* _本文_
ロバート・フラハティー・セミナーについて ノート <2003年(平15)>
 ロバート・フラハティー・セミナーについて
 
 第49回・2003年セミナーのテーマ『世界を目撃する』
 
 土本典昭 2003,7,23
 
 今年、私たち夫妻はロバート・フラハティー・セミナーに特別ゲストとして招かれ、五作品(出品はの英語版のみ)をもって参加した。上映順に挙げれば『水俣-患者さんとその世界(二時間版)』、『不知火海』、『ある機関助士』、『ドキュメント 路上』、そして『よみがえれカレーズ』であった。製作順ではなく、その回のテーマごとに三日に亘って上映された。
 そのユニークな上映方式とセミナーの全体像について、NYの日本語ミニコミ『云々』より転載する。(執筆者の東谷麗奈氏は今年山形国際ドキュメンタリー映画祭に第一作を出品される)

* _課題内容_
本文の「製作順ではなく、その回のテーマごとに三日に亘って上映された。」という一文を英語に訳してください。

* _提供データ_

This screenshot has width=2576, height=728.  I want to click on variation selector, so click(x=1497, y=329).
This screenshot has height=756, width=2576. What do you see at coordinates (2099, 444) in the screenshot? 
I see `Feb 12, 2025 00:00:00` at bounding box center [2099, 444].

* _解答_
They were screened over three days, grouped by the theme of each session rather than in order of production.